Count the lines in the rows below that contain the string "Open". Reply with the number only.

===

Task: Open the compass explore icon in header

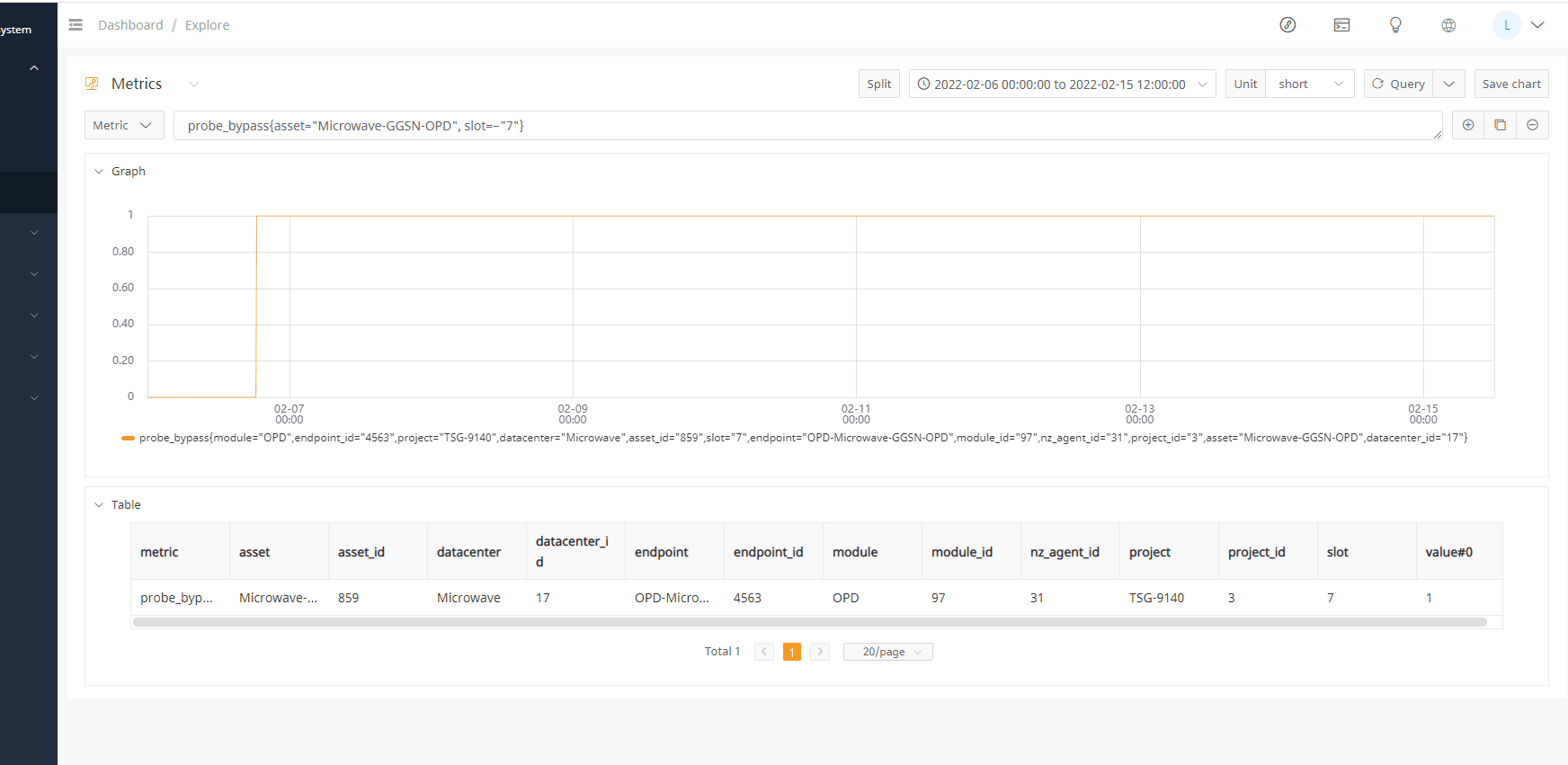Action: 1287,25
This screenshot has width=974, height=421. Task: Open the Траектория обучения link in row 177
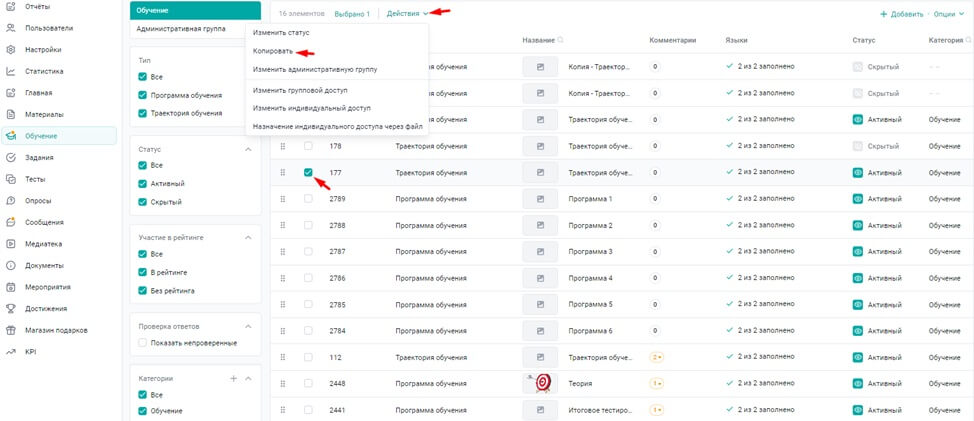click(600, 173)
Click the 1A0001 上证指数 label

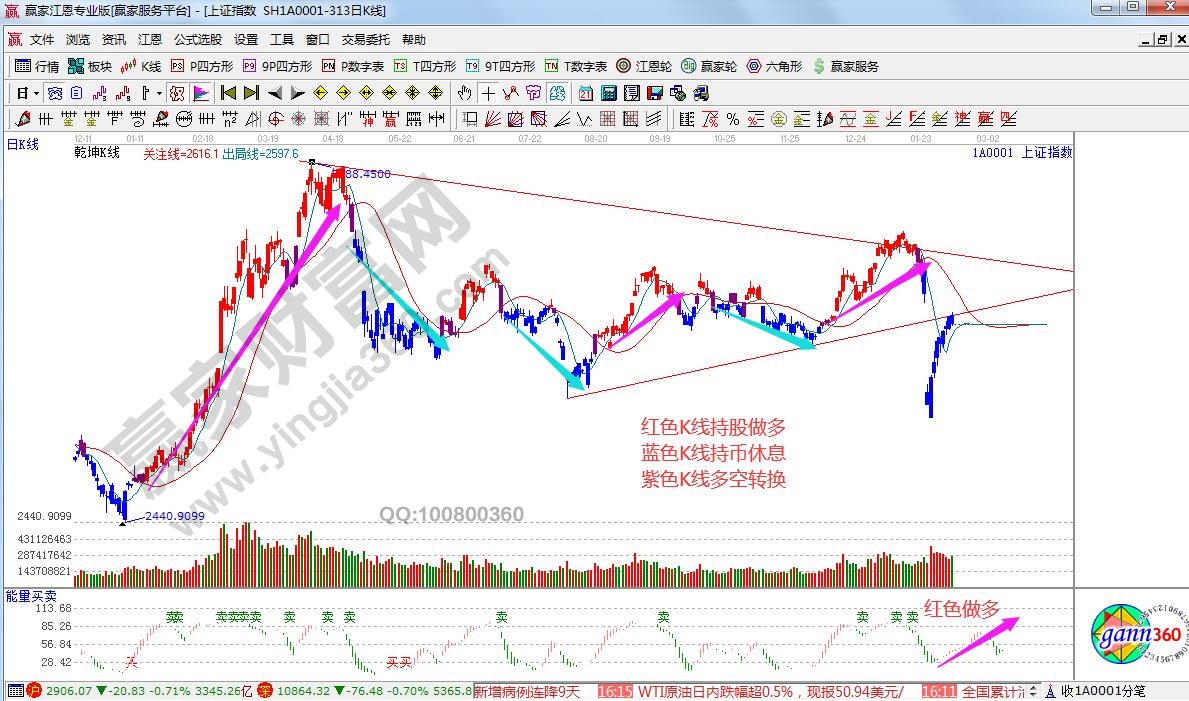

===

** EXERCISE SOLUTION **
2